TASK DETAILS:
Once you have read the data below, write it all out exactly.

EXTRACTED INFORMATION:
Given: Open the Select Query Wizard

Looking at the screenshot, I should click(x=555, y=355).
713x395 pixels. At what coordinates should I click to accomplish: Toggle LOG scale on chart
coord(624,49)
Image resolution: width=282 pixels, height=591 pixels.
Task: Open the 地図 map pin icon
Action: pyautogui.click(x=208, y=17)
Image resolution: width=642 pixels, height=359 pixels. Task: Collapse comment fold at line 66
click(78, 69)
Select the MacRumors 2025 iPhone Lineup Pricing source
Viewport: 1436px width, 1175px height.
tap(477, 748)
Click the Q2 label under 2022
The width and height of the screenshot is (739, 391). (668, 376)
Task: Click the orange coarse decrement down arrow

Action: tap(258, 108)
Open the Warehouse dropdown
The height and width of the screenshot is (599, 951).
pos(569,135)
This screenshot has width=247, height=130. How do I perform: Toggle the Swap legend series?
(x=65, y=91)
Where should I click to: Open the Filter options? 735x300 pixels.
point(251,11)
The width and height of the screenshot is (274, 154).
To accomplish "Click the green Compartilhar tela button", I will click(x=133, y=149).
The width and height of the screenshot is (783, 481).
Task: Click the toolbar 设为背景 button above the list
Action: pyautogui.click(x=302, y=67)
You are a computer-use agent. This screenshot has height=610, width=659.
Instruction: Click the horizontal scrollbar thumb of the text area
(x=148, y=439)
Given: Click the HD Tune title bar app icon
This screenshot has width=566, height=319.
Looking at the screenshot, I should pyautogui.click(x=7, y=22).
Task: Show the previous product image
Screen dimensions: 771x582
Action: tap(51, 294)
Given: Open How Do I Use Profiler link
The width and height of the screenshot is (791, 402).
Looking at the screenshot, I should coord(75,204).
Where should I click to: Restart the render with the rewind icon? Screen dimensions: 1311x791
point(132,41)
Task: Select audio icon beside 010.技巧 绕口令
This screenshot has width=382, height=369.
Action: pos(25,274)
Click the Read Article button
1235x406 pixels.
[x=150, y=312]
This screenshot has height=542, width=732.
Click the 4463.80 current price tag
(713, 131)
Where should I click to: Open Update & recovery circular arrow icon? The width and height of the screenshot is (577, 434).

FINAL ANSWER:
Given: Open the Select Query Wizard

Looking at the screenshot, I should click(x=555, y=355).
713x395 pixels. At what coordinates should I click to accomplish: Toggle LOG scale on chart
coord(624,49)
Image resolution: width=282 pixels, height=591 pixels.
Task: Open the 地図 map pin icon
Action: pyautogui.click(x=208, y=17)
Image resolution: width=642 pixels, height=359 pixels. Task: Collapse comment fold at line 66
click(78, 69)
Select the MacRumors 2025 iPhone Lineup Pricing source
Viewport: 1436px width, 1175px height.
tap(477, 748)
Click the Q2 label under 2022
The width and height of the screenshot is (739, 391). (668, 376)
Task: Click the orange coarse decrement down arrow

Action: tap(258, 108)
Open the Warehouse dropdown
The height and width of the screenshot is (599, 951).
pos(569,135)
This screenshot has width=247, height=130. How do I perform: Toggle the Swap legend series?
(x=65, y=91)
Where should I click to: Open the Filter options? 735x300 pixels.
point(251,11)
The width and height of the screenshot is (274, 154).
To accomplish "Click the green Compartilhar tela button", I will click(x=133, y=149).
The width and height of the screenshot is (783, 481).
Task: Click the toolbar 设为背景 button above the list
Action: pyautogui.click(x=302, y=67)
You are a computer-use agent. This screenshot has height=610, width=659.
Instruction: Click the horizontal scrollbar thumb of the text area
(x=148, y=439)
Given: Click the HD Tune title bar app icon
This screenshot has width=566, height=319.
Looking at the screenshot, I should pyautogui.click(x=7, y=22).
Task: Show the previous product image
Screen dimensions: 771x582
Action: tap(51, 294)
Given: Open How Do I Use Profiler link
The width and height of the screenshot is (791, 402).
Looking at the screenshot, I should coord(75,204).
Where should I click to: Restart the render with the rewind icon? Screen dimensions: 1311x791
point(132,41)
Task: Select audio icon beside 010.技巧 绕口令
This screenshot has width=382, height=369.
Action: pos(25,274)
Click the Read Article button
1235x406 pixels.
[x=150, y=312]
This screenshot has height=542, width=732.
Click the 4463.80 current price tag
(713, 131)
Where should I click to: Open Update & recovery circular arrow icon? The width and height of the screenshot is (577, 434).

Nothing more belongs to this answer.